César Úbeda Bravo
Para el jurista Oscar Castillo, si hay un caso en el mundo que por sí solo haya implementado y perfeccionado todas las modalidades posibles e imposibles de elecciones no auténticas, ese caso es sin duda Nicaragua.
“Sin exagerar, resultaría incompleto un estudio sobre conceptos e índices de integridad electoral si no se considerara como un antiejemplo de una democracia auténtica al caso nicaragüense”, consideró Castillo.
El jurista sostuvo que las elecciones en Nicaragua han sido, en muchos de los casos y a lo largo de la historia, instrumentos del poder para legitimar dictaduras reales o aquellas disfrazadas de democracia.
Consideró que después de años de tiranías y democracias de fachada, el país comenzó una nueva era democrática a partir de la derrota electoral sufrida por el gobierno de turno en 1990.
Castillo indicó que la derrota en las urnas del partido oficial, el Frente Sandinista de Liberación Nacional, que gobernó ininterrumpidamente por casi once años (1979-1990), era una razón más que convincente para pensar que los procesos electorales se habían conquistado finalmente con una condición democrática auténtica, después de años de revolución, guerra civil y de crisis económicas.
AVANCES INSUSTANCIALES
“Sin embargo, después de estos años de alternancia debemos concluir, con más realismo que optimismo, que tales avances fueron insustanciales, al grado que se han reeditado, en los últimos períodos electorales, todo tipo de sospechas y dudas acerca de la autenticidad de las elecciones, como en las comicios municipales del 2008 y las presidenciales del 2011, ambos severamente cuestionados por prácticamente más de la mitad de la población y de organismos nacionales e internacionales de observación electoral y de organismos de cooperación como la OEA y la Unión Europea, entre otros”, expresó.

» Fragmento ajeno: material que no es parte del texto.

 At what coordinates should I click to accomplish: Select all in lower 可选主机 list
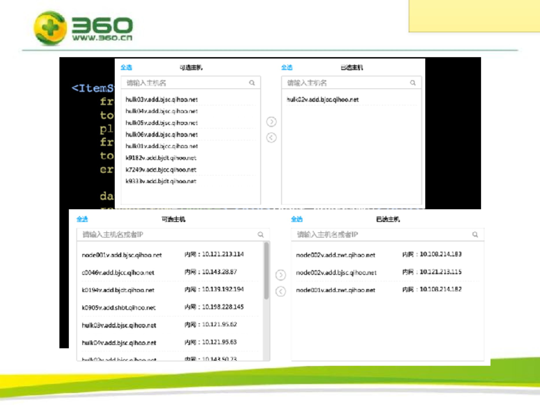(x=82, y=219)
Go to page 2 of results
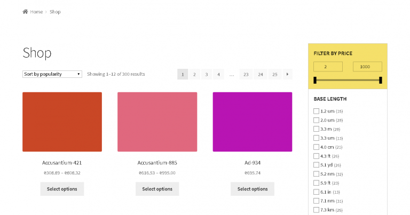This screenshot has height=215, width=410. 194,74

Recordó que las elecciones del 2011 presentaron todo tipo de irregularidades y violaciones a los derechos humanos, como la coacción al voto mediante amenazas de despidos a empleados públicos, escrutinios dudosos de los votos, discrecionalidad y parcialidad de los árbitros electorales, registros de votantes inexactos o alterados, uso de encuestas con fines propagandísticos, campañas mediáticas orquestadas desde el poder para favorecer a unos y perjudicar a otros, falta de seguridad en las boletas ausentes y votos anulados sin justificación, entre otros.
“Lo interesante a considerar en todo caso es que no obstante la inautenticidad de estos comicios y la evidencia fehaciente de todo tipo de irregularidades, al final no pasó nada. El fallo electoral se consumó sin mayores sobresaltos y en las mejores condiciones para los gobernantes y sus cómplices”, puntualizó.

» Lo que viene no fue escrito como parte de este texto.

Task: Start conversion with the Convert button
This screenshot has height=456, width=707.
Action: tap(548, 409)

Tal parece entonces —agregó Castillo— que la viabilidad de las elecciones no auténticas no depende solamente del empleo adecuado de prácticas fraudulentas e impositivas de todo tipo, sino también de la capacidad de maniobra y persuasión de los operadores políticos partidarios y gubernamentales para hacer aparecer mediáticamente como normal y correcto lo que en la realidad fue todo lo contrario.

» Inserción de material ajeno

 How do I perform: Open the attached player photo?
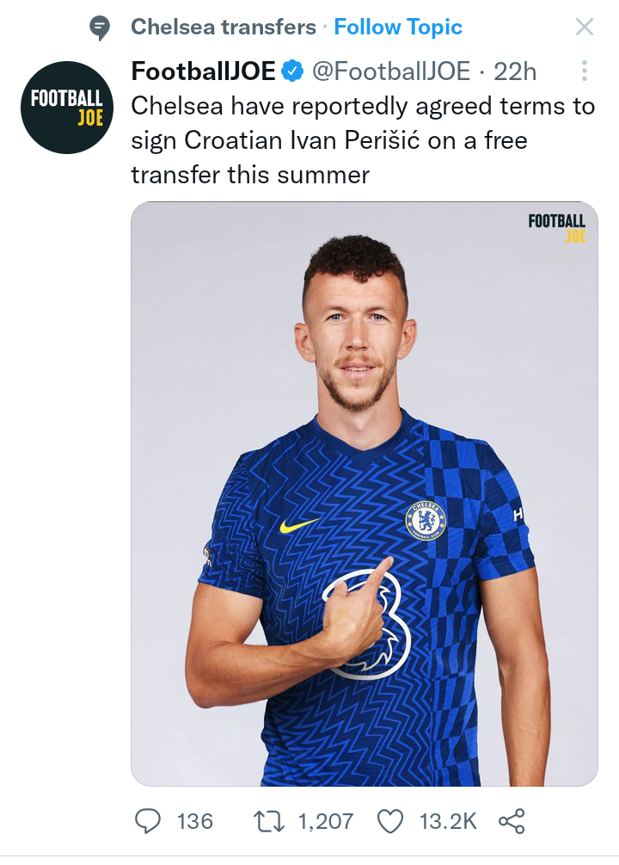(x=365, y=494)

“En suma, para el caso nicaragüense, la viabilidad de una elección no auténtica no depende tanto del tamaño del fraude o de la astucia para encubrirlo, sino de la capacidad de los árbitros y jueces electorales para hacer pasar las irregularidades como normales e insustanciales, y a las elecciones como correctas, cobijados en una Ley Electoral diseñada especialmente para ello”, opinó Castillo.
SE IMPUSO SUERTE DE GRADUALISMO
El jurista manifestó que si entre los períodos de gobierno de 1990 y el 2000 se impuso “una suerte de gradualismo” a la hora de aprobar las reformas electorales, más por las circunstancias todavía favorables al partido sandinista, en la reforma de 2000 el gradualismo también terminó imponiéndose, aunque por otras razones: el pacto Ortega-Alemán.
“Con esta reforma se volvió a perder la posibilidad de ir al fondo de muchos de los problemas de nuestro sistema electoral. De ahí que ahora, con todo lo que le ha llovido a Nicaragua en material electoral, con todas sus decepciones y ante la eventual reforma constitucional que se anuncia y de la elección de los funcionarios con cargos vencidos, se hace necesario, retomar la idea de muchos y que compartimos todos de realizar reformas profundas a la Ley Electoral vigente”, afirmó Castillo.
Según Castillo dichas reformas deben retomar el sendero verdadero de la democracia, que la profundice y que devuelva la autenticidad del sistema electoral y por ende de la institucionalidad que tanto requiere el país.
“Por ello advierto, que aquellos temas que se han quedado fuera de una reforma verdadera y necesaria, deben ser retomados por todos, gobierno, partidos políticos, sociedad civil, organismos de observación”, finalizó.